• ACTIVITY LIST
1. In the article on Mesa's data center growth, in what year did Google's data center project in the city receive approval?
2. From the article on Mesa's data center growth, print everything from "Last week, Google" down to "of the year.", unchanged.

• DOCUMENT TEXT
'Slow That Train': Arizona Data Center Hub Wants To Curb Industry's Influx
The Phoenix suburb of Mesa, Arizona, has emerged as a data center development hotbed, but local officials want to slow the industry’s rapid growth in the city.
Some of the city’s top officials are increasingly concerned that data centers are crowding out development from other industries that would provide more jobs on the city’s dwindling supply of industrial land, The Mesa Tribune reports. It is a sentiment that is being repeated by officials ranging from the mayor to the city’s economic development chief, who says his department is looking for ways to “slow that train down” when it comes to the influx of new data centers.
“Just know [data center development] is something that we’re not actively recruiting,” Mesa Economic Development Director William Jabjiniak said at a meeting of the city's Economic Development Advisory Board last week, according to the Mesa Tribune. “It’s all about jobs.”
Mesa remains a primary digital infrastructure hub within the rapidly ascending Phoenix data center market. Major tech companies and third-party data center providers have continued to propose major projects in the city, drawn by the availability of developable land and hundreds of megawatts of power.
Last week, Google announced the start of construction on the first phase of its $600M, 167-acre data center campus in the city, a project that received approval in 2019. Third-party providers Novva Data Centers and EdgeConneX also unveiled plans for campuses in Mesa earlier this month, with EdgeCore and Edged Energy advancing projects since the start of the year.

• MATERIAL PROVIDED
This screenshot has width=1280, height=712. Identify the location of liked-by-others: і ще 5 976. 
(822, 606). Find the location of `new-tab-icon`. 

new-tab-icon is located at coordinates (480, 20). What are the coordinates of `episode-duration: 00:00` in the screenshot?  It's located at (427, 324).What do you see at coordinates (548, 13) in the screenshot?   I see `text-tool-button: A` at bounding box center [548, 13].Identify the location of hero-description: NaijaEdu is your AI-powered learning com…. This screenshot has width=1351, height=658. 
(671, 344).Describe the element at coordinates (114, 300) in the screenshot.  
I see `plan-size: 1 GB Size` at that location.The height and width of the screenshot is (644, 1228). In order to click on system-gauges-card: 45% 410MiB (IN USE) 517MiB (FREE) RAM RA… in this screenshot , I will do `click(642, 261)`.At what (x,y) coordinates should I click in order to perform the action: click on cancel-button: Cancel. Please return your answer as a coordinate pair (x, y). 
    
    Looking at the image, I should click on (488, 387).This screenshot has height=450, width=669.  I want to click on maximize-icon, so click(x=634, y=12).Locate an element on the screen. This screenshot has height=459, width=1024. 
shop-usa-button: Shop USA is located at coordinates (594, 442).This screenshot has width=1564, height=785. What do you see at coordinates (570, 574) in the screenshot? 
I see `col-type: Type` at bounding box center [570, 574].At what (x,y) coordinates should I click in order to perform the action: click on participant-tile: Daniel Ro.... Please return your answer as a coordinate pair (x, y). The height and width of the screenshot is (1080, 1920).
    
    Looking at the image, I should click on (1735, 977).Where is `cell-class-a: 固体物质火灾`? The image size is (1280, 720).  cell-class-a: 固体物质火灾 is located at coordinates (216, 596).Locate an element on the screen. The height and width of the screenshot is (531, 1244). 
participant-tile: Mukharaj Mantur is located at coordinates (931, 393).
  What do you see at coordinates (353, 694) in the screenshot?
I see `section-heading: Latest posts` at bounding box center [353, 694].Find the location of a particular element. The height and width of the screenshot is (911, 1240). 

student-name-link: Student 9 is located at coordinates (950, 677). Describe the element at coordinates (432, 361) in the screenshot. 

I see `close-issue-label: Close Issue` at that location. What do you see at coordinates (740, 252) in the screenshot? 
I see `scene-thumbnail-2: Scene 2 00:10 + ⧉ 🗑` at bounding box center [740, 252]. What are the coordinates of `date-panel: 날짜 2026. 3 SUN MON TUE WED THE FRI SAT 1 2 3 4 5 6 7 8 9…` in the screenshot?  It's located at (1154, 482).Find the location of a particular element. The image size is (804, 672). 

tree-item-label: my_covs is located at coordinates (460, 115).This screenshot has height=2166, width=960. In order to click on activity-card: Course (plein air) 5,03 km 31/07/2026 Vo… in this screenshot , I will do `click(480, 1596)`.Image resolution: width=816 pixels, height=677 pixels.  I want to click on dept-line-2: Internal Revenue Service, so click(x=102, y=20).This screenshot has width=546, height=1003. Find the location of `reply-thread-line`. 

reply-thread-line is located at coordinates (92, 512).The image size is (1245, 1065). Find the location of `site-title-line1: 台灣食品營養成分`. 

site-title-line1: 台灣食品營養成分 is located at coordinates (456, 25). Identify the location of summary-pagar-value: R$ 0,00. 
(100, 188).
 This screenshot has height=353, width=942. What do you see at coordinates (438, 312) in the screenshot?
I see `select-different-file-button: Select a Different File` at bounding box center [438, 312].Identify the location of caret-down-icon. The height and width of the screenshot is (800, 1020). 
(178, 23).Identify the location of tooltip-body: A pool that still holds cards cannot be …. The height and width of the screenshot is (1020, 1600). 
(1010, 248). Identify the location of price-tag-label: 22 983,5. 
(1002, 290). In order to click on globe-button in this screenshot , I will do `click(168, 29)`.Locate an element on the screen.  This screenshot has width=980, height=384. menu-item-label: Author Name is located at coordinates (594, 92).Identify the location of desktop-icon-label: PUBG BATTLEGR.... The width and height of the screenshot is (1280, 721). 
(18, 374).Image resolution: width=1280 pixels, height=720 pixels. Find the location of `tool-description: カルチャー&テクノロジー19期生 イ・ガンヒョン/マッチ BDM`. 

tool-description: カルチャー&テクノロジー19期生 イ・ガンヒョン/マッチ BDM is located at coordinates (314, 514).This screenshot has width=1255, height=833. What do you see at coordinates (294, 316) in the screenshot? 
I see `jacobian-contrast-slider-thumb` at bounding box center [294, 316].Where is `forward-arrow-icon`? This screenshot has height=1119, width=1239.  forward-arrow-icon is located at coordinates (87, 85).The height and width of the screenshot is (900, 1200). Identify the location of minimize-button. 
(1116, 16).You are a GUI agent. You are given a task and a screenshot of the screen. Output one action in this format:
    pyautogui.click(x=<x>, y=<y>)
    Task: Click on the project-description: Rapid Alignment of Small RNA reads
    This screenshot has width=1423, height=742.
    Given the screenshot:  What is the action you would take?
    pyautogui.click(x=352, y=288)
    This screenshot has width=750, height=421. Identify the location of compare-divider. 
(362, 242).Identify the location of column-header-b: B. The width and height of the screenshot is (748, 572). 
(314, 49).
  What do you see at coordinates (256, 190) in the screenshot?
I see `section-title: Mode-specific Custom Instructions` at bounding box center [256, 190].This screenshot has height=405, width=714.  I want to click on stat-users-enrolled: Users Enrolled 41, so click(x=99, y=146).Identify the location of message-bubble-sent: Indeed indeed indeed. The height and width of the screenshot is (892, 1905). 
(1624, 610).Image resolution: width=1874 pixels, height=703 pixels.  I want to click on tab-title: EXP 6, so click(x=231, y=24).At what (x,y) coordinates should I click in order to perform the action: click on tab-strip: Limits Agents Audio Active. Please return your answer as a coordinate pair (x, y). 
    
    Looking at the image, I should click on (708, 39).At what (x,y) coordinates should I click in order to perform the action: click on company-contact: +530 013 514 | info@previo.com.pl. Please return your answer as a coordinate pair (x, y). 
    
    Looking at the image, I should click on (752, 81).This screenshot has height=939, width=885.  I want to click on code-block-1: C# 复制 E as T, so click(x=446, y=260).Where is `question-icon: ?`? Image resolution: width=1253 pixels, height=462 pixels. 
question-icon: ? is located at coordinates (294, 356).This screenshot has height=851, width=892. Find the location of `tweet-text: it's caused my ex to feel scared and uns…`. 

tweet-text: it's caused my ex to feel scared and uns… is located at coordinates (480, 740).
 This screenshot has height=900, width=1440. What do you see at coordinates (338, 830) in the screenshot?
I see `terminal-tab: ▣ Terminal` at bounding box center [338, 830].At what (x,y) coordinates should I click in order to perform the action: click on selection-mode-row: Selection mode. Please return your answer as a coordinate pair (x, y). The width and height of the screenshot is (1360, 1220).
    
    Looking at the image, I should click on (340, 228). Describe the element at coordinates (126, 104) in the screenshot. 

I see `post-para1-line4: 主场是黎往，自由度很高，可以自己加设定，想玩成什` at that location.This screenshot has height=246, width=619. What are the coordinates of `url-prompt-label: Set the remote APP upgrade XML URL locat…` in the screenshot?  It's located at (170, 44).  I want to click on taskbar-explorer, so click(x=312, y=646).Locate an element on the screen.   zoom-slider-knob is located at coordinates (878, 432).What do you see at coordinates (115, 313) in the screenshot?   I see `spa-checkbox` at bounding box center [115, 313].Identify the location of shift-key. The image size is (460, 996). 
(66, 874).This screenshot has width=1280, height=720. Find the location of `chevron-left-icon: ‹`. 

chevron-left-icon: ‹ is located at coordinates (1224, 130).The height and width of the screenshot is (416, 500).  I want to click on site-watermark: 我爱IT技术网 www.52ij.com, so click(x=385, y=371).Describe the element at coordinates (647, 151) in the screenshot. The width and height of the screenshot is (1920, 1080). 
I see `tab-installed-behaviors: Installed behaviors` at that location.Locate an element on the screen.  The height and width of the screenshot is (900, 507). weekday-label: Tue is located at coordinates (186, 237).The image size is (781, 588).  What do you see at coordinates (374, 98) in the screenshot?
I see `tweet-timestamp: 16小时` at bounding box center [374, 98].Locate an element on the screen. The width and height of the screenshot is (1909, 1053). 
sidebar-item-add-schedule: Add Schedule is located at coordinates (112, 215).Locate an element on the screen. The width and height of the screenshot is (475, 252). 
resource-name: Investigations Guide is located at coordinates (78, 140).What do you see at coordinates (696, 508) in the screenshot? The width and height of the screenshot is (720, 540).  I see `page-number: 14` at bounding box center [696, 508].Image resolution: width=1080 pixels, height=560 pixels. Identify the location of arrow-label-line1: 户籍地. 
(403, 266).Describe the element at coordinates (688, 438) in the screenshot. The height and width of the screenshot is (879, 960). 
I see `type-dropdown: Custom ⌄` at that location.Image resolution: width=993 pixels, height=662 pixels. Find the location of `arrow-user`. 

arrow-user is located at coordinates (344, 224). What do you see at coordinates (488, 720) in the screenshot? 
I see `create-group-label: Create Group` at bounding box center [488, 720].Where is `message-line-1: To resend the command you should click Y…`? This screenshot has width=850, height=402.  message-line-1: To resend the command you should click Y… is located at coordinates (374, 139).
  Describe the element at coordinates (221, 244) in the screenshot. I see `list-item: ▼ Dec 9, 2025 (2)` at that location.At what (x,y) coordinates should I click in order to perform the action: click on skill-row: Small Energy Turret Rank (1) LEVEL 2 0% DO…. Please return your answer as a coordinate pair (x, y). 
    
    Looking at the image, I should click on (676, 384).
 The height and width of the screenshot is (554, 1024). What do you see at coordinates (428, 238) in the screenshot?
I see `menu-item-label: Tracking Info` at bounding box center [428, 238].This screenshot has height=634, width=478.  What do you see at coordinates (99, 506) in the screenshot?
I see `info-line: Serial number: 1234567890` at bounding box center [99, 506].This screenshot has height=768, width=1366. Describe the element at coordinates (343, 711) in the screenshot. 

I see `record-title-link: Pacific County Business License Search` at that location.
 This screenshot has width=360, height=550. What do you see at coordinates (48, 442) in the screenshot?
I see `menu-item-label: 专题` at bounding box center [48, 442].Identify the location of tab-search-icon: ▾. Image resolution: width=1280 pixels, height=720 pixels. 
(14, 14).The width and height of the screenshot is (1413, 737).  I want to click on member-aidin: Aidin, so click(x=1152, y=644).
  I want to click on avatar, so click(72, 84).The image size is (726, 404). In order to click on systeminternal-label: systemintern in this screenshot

• TASK-BY-TASK OUTPUTS
1. It received approval in 2019.

2.
Last week, Google announced the start of construction on the first phase of its $600M, 167-acre data center campus in the city, a project that received approval in 2019. Third-party providers Novva Data Centers and EdgeConneX also unveiled plans for campuses in Mesa earlier this month, with EdgeCore and Edged Energy advancing projects since the start of the year.